Josh Marshall argues in favor of abolishing the Electoral College, on the grounds that, by its nature, the EC effectively excludes from the political process anyone who lives in a non-swing state, since their votes are a foregone conclusion, and thus causes the political strategies of both parties to focus on liminal constituencies in a limited number of states.
He's absolutely right about the nature of the problem. As anyone who lives in Texas or California can attest, our views and issues have been systemically ignored by both political parties in each of the last election cycles. The campaigns have revolved entirely around the concerns of people in swing states, rather than around the issues that galvanize the American people as a whole.
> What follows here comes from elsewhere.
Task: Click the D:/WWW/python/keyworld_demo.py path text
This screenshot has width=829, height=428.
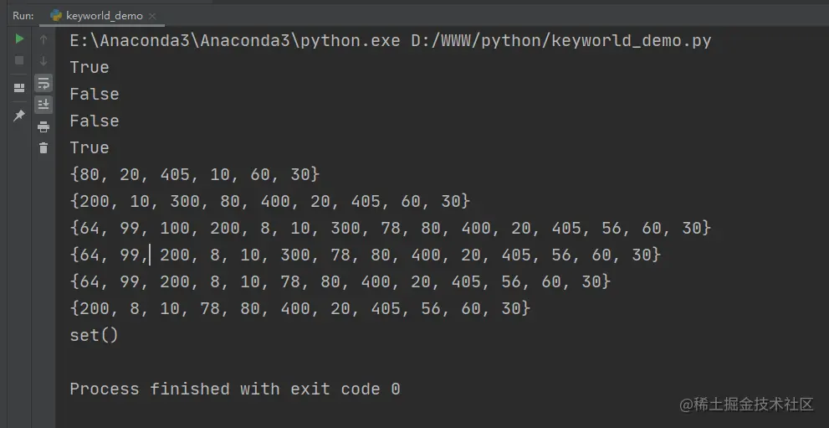Action: (561, 41)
With that said, I think Josh is being naive about the reality of ever amending the constitution to get rid of the EC. The small states simply have too much at stake in their overrepresentation in the EC. From there, it's a matter of arithmetic: since it takes only 13 states to block a constitutional amendment, why would the 13 smallest states (who only have 4% of the population) not block an amendment limiting their electoral clout?
However, there is a solution that largely solves the political problem Josh describes, but does so in a way that is less likely to raise the hackles of the small states.
The solution is to write a federal constitutional amendment modeled after the recently failed Colorado state amendment. Such an amendment would hold that state electoral votes be divvied up not on a winner-take-all basis, but proportionally, based on the number of direct votes a candidate received. Although it would not undo the unbalanced weight that small states have (and therefore would not be grounds for them to obstruct the amendment), it would mean that every state was "in play" -- getting an extra hundred thousand votes in California or Texas could swing an electoral vote.
The reason we need a federal amendment to do this follows from the reasons why the amendment in Colorado failed. Consider this: if you're Tom DeLay, running the Republican Party in Texas, why would you ever allow such an amendment to pass on a state level? It's effectively giving the Democrats ten extra electoral votes in a state that the Republicans otherwise have locked up. Likewise, if you're a Democrat in Massachusetts, why would you ever hand the Republicans four or five electoral votes?
In economics, this is known as a "first-mover problem" -- no one wants to make the first move, since the cost will fall on them, even though everyone will benefit if everyone makes the move. A federal constitutional amendment could breaking this national deadlock.